(TASK DATA Opens)

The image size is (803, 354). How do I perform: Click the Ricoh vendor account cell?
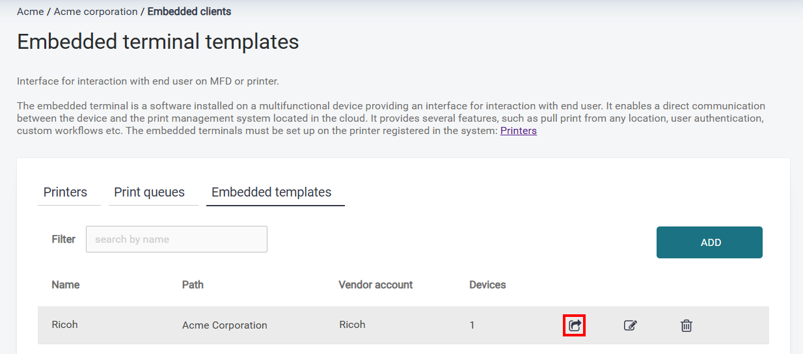tap(352, 325)
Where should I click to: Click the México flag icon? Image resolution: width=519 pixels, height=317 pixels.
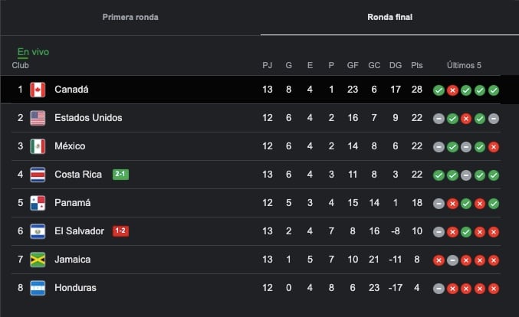pyautogui.click(x=38, y=146)
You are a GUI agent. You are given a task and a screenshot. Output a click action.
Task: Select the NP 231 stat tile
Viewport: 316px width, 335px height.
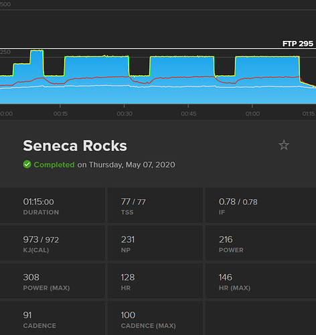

(TASK DATA Closes)

WORK INSTRUCTION → Restate the data word for word while omitting each picture.

EXERCISE SOLUTION →
The image size is (803, 354). How do I perform: Click the Ricoh vendor account cell?
tap(352, 325)
Where should I click to: Click the México flag icon? Image resolution: width=519 pixels, height=317 pixels.
pyautogui.click(x=38, y=146)
You are a GUI agent. You are given a task and a screenshot. Output a click action.
Task: Select the NP 231 stat tile
Viewport: 316px width, 335px height.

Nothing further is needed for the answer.